SAHMRI researchers have built on past discoveries and taken a major step towards developing effective treatments for currently incurable diabetic wounds.
Associate Professor Christina Bursill first discovered that high-density lipoprotein (HDL), or ‘good cholesterol,’ can greatly accelerate the healing of diabetic wounds in 2016, now she and recent PhD graduate, Dr Khalia Primer, have zeroed in on the mechanism driving this healing effect, with far reaching implications.
“Our latest study reveals that HDL works by restoring the levels of an important enzyme called PDK4, which plays a critical role in enabling skin cells to generate the energy required for repair,” A/Prof Bursill said.
“PDK4 is essential for wound healing, but in diabetes, its levels are often too low, making it much harder for the skin to regenerate and close wounds.”
Diabetes affects 1.7 million Australians at a cost of $14.6 billion each year. Approximately 34% of people with diabetes will develop a diabetes-related foot ulcer (DRFU) during their life.
Around 50,000 Australians are affected by DRFU each year, resulting in 5,000 amputations. People with diabetes living in rural and remote areas, and First Nations people are disproportionately affected.
Dr Robert Fitridge, A vascular surgeon at the Royal Adelaide Hospital and Queen Elizabeth Hospital, has decades of experience treating DRFU, and says there’s a great need for new research discoveries to correct healing problems.
“Diabetic wounds are highly challenging to treat and often fail to heal properly, leaving patients at risk of serious complications,” Dr Fitridge said.
···
• _Questions on the material_:
1. Please return the stretch of the diabetic wound article starting with "SAHMRI researchers have" and going on through "far reaching implications.", copied word for word.
2. Add the next few sentences of the diabetic wound article, carrying on from its final sentence.
···
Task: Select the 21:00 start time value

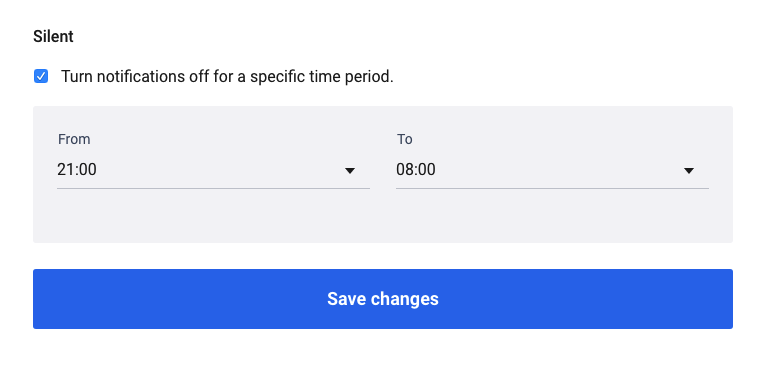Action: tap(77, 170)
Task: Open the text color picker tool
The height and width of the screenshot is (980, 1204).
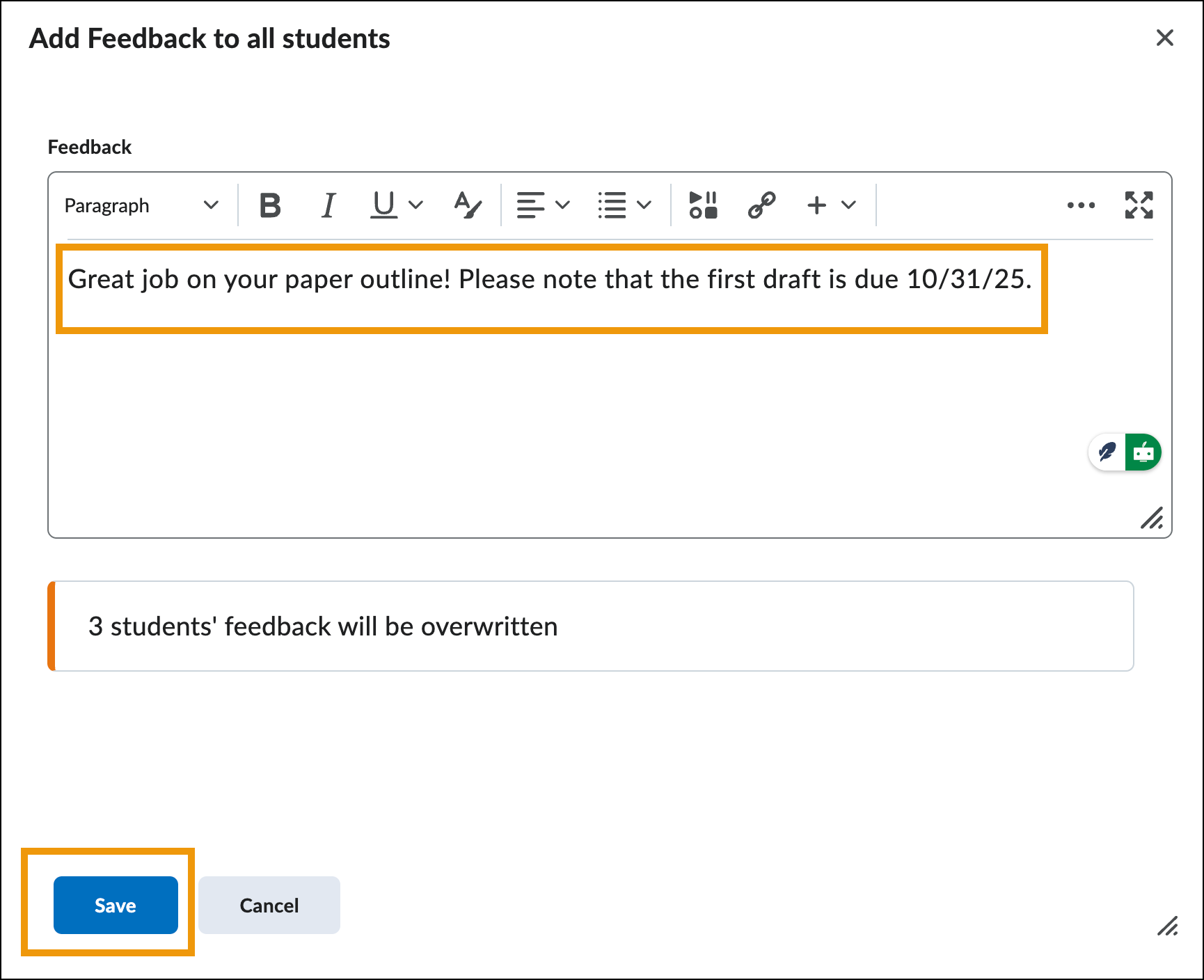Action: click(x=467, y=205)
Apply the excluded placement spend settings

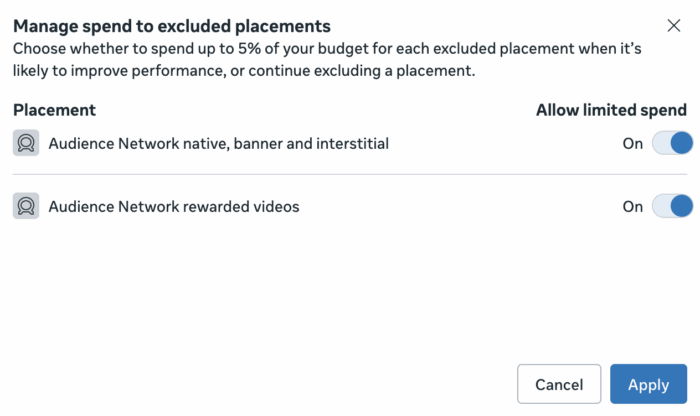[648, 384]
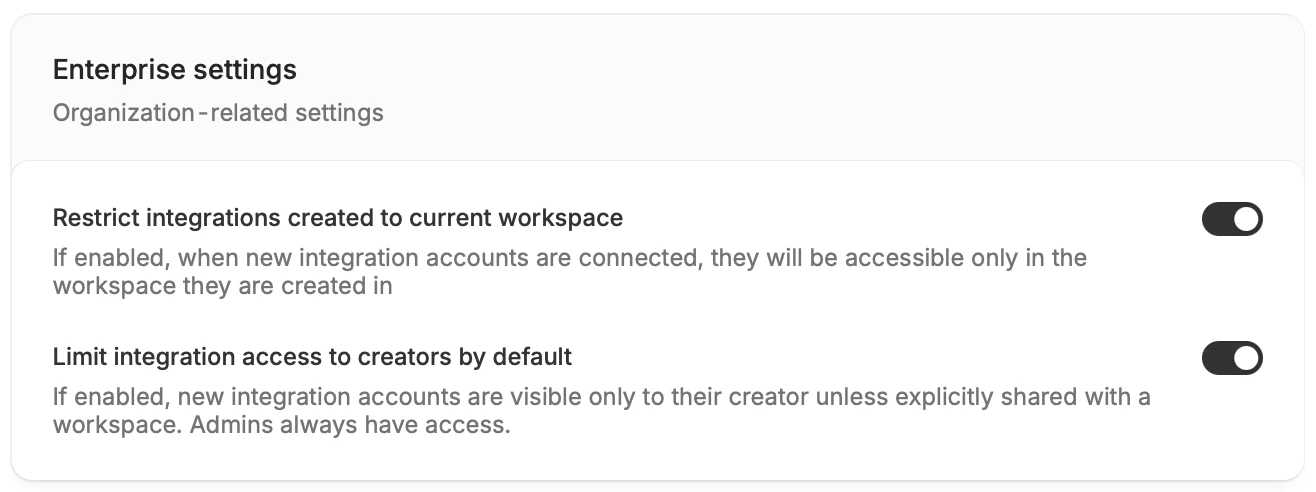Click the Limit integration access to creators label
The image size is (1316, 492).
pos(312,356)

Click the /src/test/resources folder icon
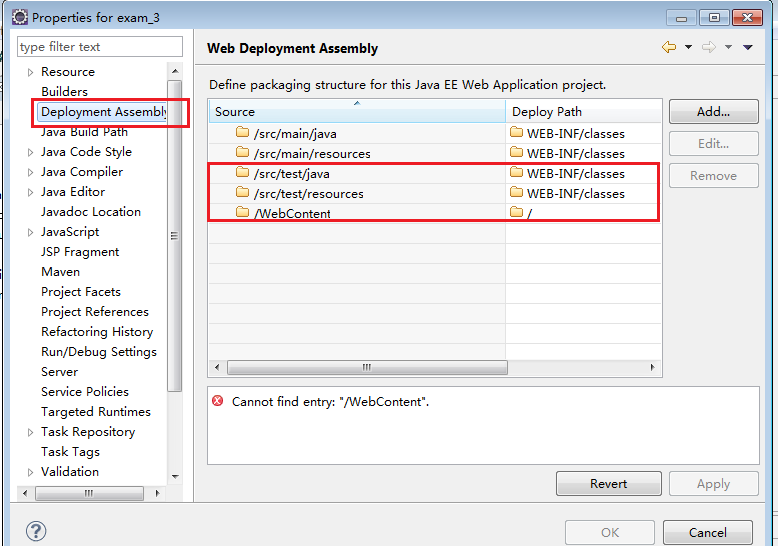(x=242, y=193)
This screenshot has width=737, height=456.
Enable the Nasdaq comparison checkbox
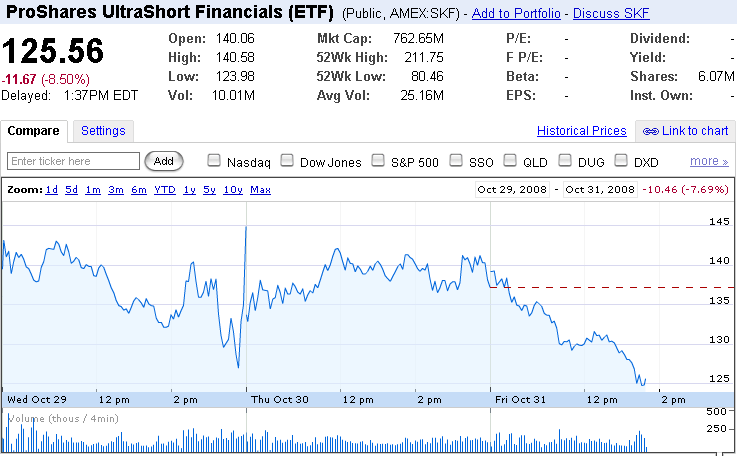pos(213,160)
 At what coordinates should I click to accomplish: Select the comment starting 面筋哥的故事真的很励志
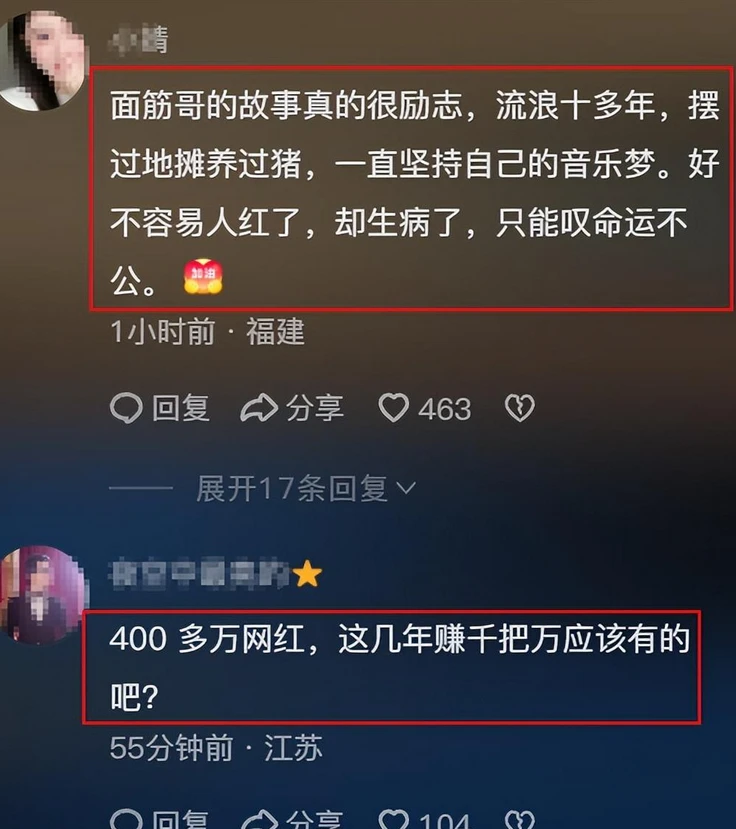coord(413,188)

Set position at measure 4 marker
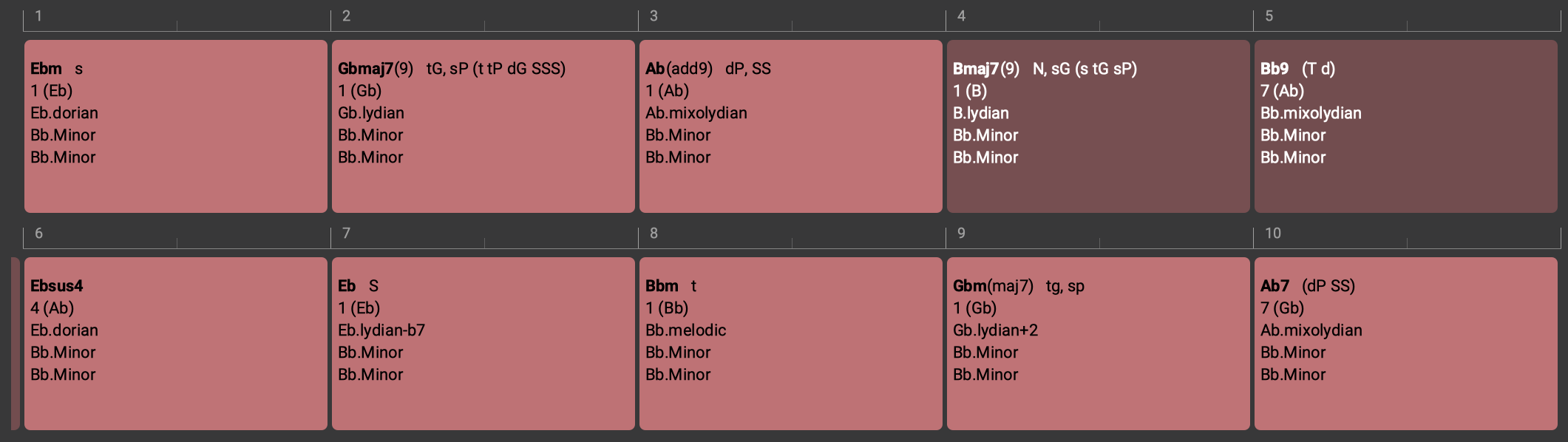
···
• _Responses by task_:
1.
SAHMRI researchers have built on past discoveries and taken a major step towards developing effective treatments for currently incurable diabetic wounds.
Associate Professor Christina Bursill first discovered that high-density lipoprotein (HDL), or ‘good cholesterol,’ can greatly accelerate the healing of diabetic wounds in 2016, now she and recent PhD graduate, Dr Khalia Primer, have zeroed in on the mechanism driving this healing effect, with far reaching implications.

2.
“Even with the best available care, too many wounds remain open for months or even years, increasing the likelihood of infection and amputation.”
“We urgently need better treatments that can heal wounds faster and more reliably. If we’re able to intervene earlier and promote more effective healing, we could potentially prevent thousands of amputations each year and significantly improve outcomes for people living with diabetes.”
By understanding the mechanism behind HDL’s healing effects, researchers have opened the door to more targeted treatments that could transform diabetic wound treatment.
“This gives us a much clearer picture of how HDL can be harnessed to enhance the body’s own healing processes,” Dr Primer said.
“In future, we could develop therapies that directly target PDK4 or enhance HDL function.”
This study paves the way for the development of more precise, effective treatments that could help millions of people manage the complications of diabetes and avoid the devastating effects of non-healing wounds.